For this exercise, retype the lines from the one that holds "Select column J header" through the one that holds "Reserve a seat arriving at 09:35" in the records below, both included, exactly and without pictures.

Start of EXTRACTED RECORDS

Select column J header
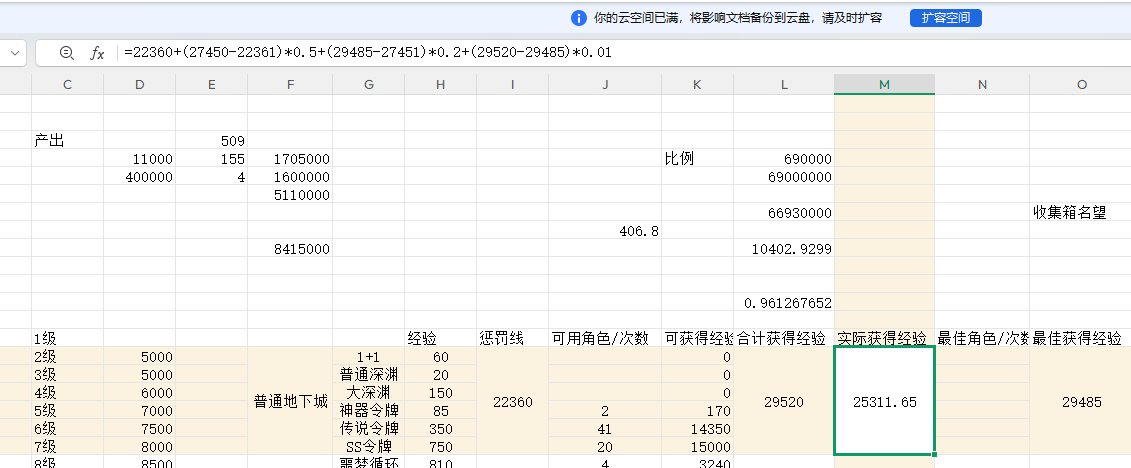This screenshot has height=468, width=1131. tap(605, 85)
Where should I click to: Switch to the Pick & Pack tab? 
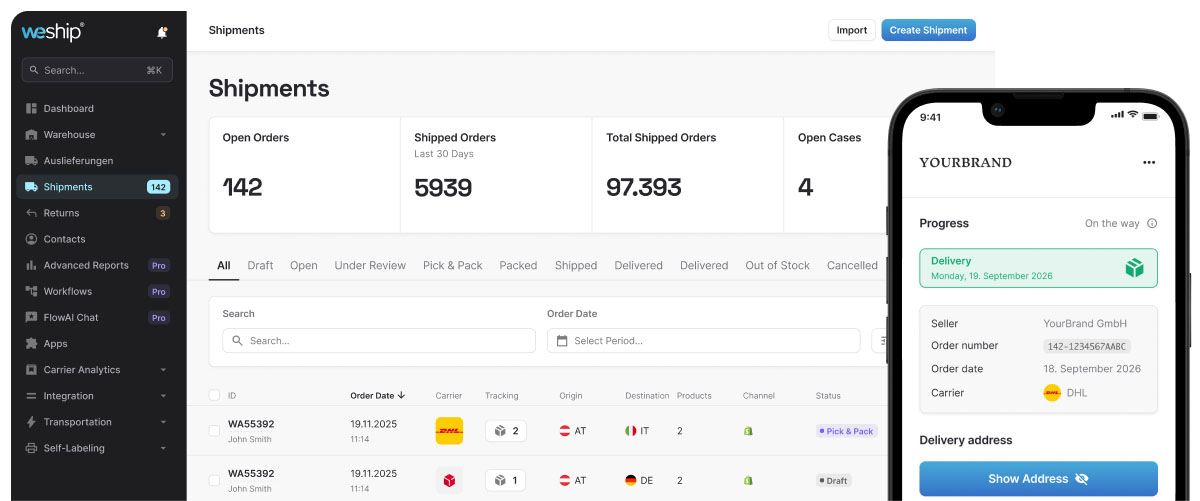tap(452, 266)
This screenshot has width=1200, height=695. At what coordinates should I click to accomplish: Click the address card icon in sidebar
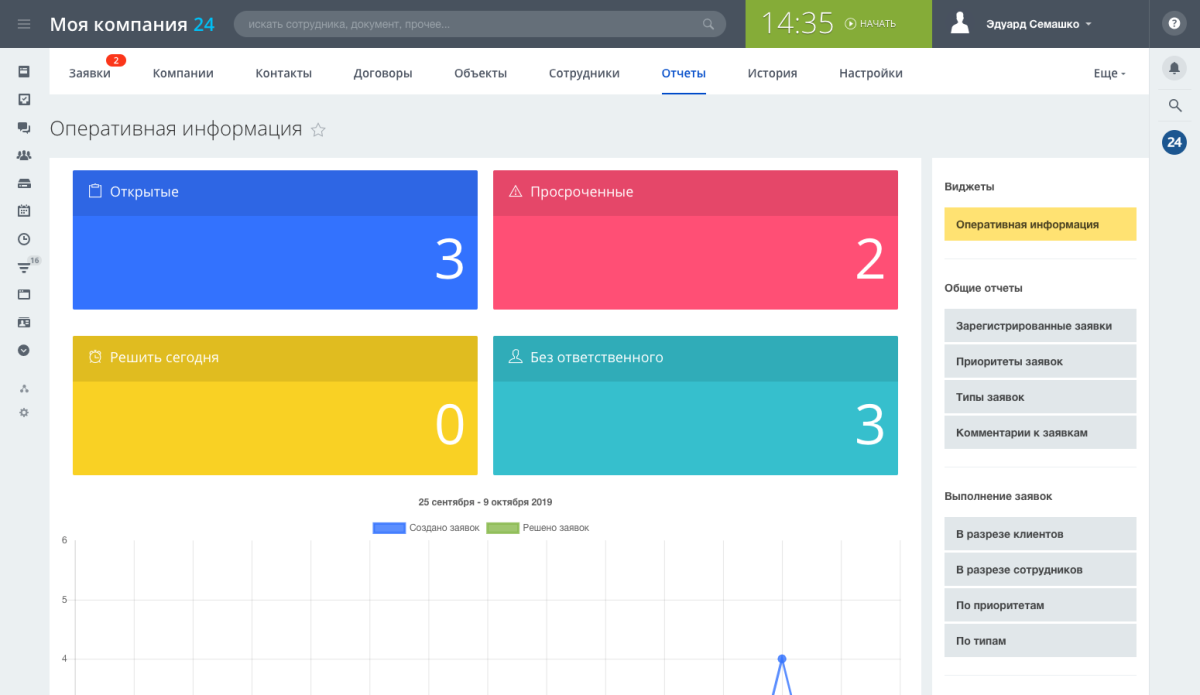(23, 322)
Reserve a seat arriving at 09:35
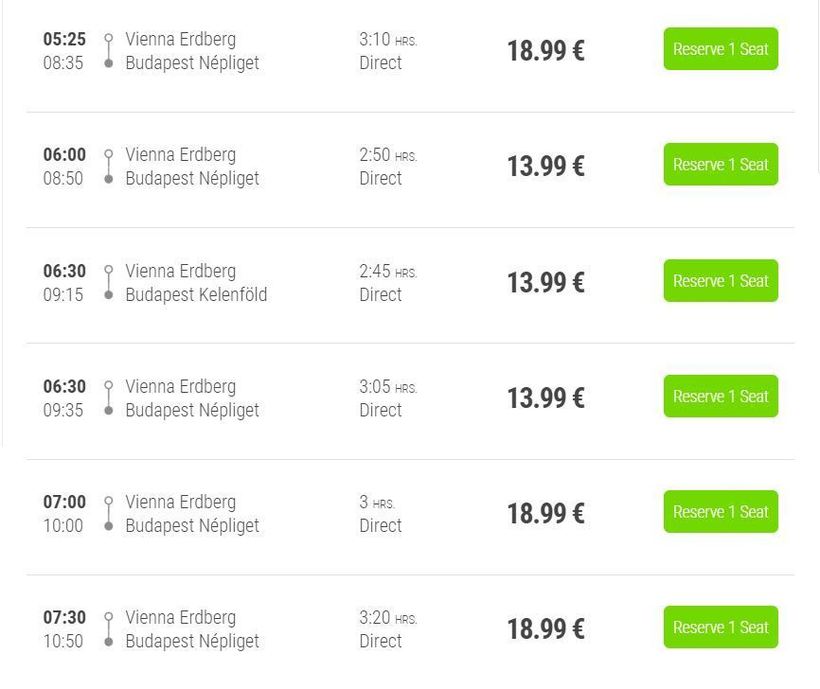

End of EXTRACTED RECORDS
Start of EXTRACTED RECORDS

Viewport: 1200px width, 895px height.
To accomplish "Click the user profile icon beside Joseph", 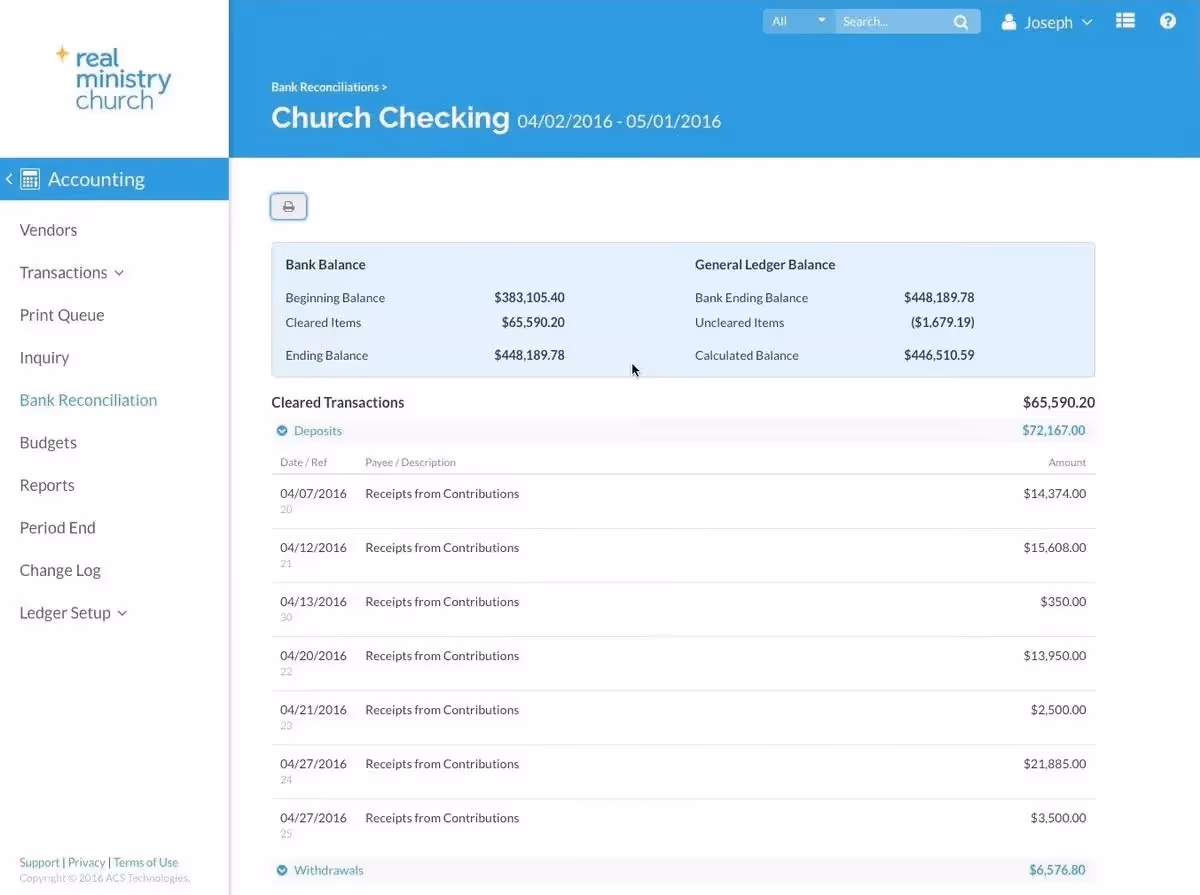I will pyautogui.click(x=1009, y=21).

End of EXTRACTED RECORDS

**WRITTEN SOLUTION:**
Select column J header
This screenshot has height=468, width=1131. tap(605, 85)
Where should I click to: Switch to the Pick & Pack tab? 
tap(452, 266)
This screenshot has width=1200, height=695. At what coordinates should I click to accomplish: Click the address card icon in sidebar
(23, 322)
Reserve a seat arriving at 09:35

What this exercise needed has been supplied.